This project leverages Latent Dirichlet Allocation (LDA) from the gensim
library to extract topics from the 496,000 Yelp Reviews given to 7066 Restaurants in the State of Arizona.
The best Sub Topic Groupings were generated using an Online Latent Dirichlet Allocation model provided by genesis
. This Model was trained to identify 50 Topics, with 10 Terms per topic, and given 50 Passes to process the review texts.
Text was tokenized and lemmatized, so that we retained complete English readable words (vs stemming). The corpus was restricted to only tokens appearing more frequently than the 10,000th most frequently token. Example if the 10,000th token appeared just 3 times, only tokens occurring 4 or more times were kept.
This processing took nearly 13 hours to complete on a 2010 MacBook Pro, so please take that into consideration when attempting to recreate these results.
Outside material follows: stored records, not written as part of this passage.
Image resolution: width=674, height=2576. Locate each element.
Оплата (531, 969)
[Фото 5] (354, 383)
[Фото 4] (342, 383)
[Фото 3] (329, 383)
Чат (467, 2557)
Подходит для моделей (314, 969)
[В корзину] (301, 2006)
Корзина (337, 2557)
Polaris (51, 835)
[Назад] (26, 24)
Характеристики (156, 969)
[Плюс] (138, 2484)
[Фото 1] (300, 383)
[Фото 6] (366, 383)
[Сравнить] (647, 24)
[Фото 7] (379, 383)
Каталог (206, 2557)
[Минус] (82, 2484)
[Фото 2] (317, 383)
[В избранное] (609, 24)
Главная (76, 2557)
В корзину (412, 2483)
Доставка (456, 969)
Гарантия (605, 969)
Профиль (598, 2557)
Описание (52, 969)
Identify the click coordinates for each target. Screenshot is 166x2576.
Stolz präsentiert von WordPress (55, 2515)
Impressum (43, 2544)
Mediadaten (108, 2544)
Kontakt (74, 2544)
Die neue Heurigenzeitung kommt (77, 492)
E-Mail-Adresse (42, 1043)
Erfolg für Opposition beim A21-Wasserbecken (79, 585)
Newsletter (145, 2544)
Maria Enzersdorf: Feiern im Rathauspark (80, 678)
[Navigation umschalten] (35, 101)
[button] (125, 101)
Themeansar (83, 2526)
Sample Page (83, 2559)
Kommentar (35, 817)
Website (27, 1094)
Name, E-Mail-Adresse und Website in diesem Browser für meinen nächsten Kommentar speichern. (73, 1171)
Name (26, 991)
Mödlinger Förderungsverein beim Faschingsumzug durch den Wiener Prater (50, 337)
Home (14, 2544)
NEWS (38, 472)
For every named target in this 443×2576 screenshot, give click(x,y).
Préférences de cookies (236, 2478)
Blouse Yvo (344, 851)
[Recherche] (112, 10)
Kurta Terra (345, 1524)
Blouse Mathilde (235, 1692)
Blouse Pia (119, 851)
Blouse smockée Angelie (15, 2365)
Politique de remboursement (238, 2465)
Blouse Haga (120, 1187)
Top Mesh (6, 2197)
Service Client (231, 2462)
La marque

The resulting 50 topics identified by the LDA model were pruned 12 Topics which condensed down to 9 Review Sub Topics. Identified Topics that were not considered for Sub Topic Ratings included Topics consisting of mostly cuisine specific items, and were topics addressing the type of restaurant, for example ['chicken', 'fried', 'kentucky', 'wings', ...]
retention
Topic 1 ['time', 'back', 'first', 'try', 'place', 'went', 'definitely', 'go', 'next', 'great']
food_quality
Topic 3 ['dish', 'flavor', 'sauce', 'like', 'taste', 'menu', 'one', 'would', 'bit', 'meat']
Topic 20 ['food', 'like', 'place', 'ordered', 'tasted', 'bad', 'even', 'back', 'cold', 'taste']
Topic 21 ['good', 'food', 'place', 'price', 'pretty', 'service', 'better', 'like', 'would', 'really']
wait_time
Topic 7 ['wait', 'minute', 'time', 'food', 'get', 'order', 'long', 'line', 'hour', 'waiting']
atmosphere
Topic 8 ['great', 'nice', 'patio', 'atmosphere', 'outside', 'place', 'cool', 'fun', 'inside', 'food']
ordering
Topic 9 ['order', 'ordered', 'called', 'delivery', 'extra', 'got', 'time', 'get', 'card', 'call']
cleanliness
Topic 13 ['table', 'dirty', 'clean', 'bathroom', 'floor', 'plate', 'hand', 'cup', 'paper', 'chair']
menu_options
Topic 19 ['option', 'menu', 'free', 'gyro', 'meat', 'vegetarian', 'veggie', 'choose', 'vegan', 'choice']
customer_service
Topic 27 ['great', 'food', 'service', 'place', 'friendly', 'good', 'recommend', 'staff', 'delicious', 'price']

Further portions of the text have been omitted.